Segment Open

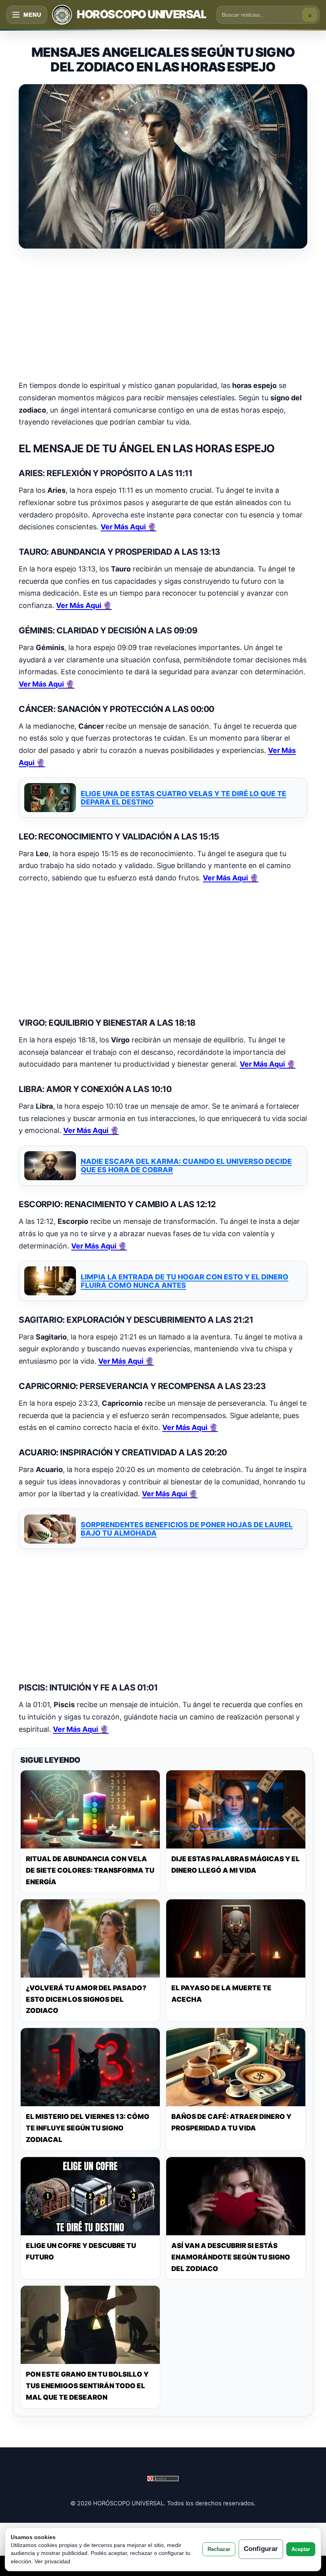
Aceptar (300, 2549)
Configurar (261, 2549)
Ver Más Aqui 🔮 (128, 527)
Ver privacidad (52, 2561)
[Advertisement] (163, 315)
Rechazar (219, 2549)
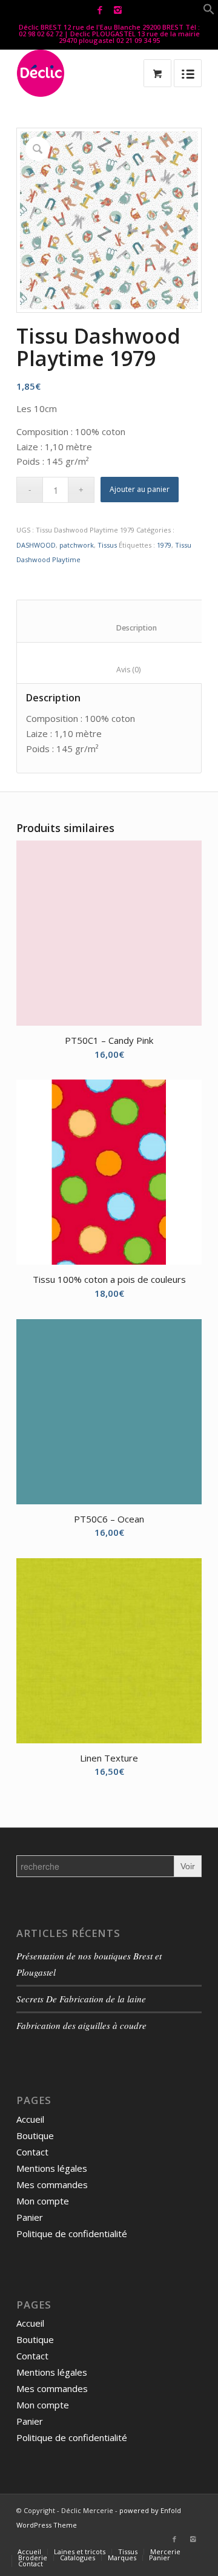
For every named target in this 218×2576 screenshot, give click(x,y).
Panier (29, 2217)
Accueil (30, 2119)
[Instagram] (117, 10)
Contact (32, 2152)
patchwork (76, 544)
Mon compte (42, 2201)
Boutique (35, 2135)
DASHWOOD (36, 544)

Segment Closed

From the first line to the last, copy the records above exactly and leave out the pictures.

Answer section.
Aceptar (300, 2549)
Configurar (261, 2549)
Ver Más Aqui 🔮 (128, 527)
Ver privacidad (52, 2561)
[Advertisement] (163, 315)
Rechazar (219, 2549)
For every named target in this 218×2576 screenshot, give click(x,y).
Panier (29, 2217)
Accueil (30, 2119)
[Instagram] (117, 10)
Contact (32, 2152)
patchwork (76, 544)
Mon compte (42, 2201)
Boutique (35, 2135)
DASHWOOD (36, 544)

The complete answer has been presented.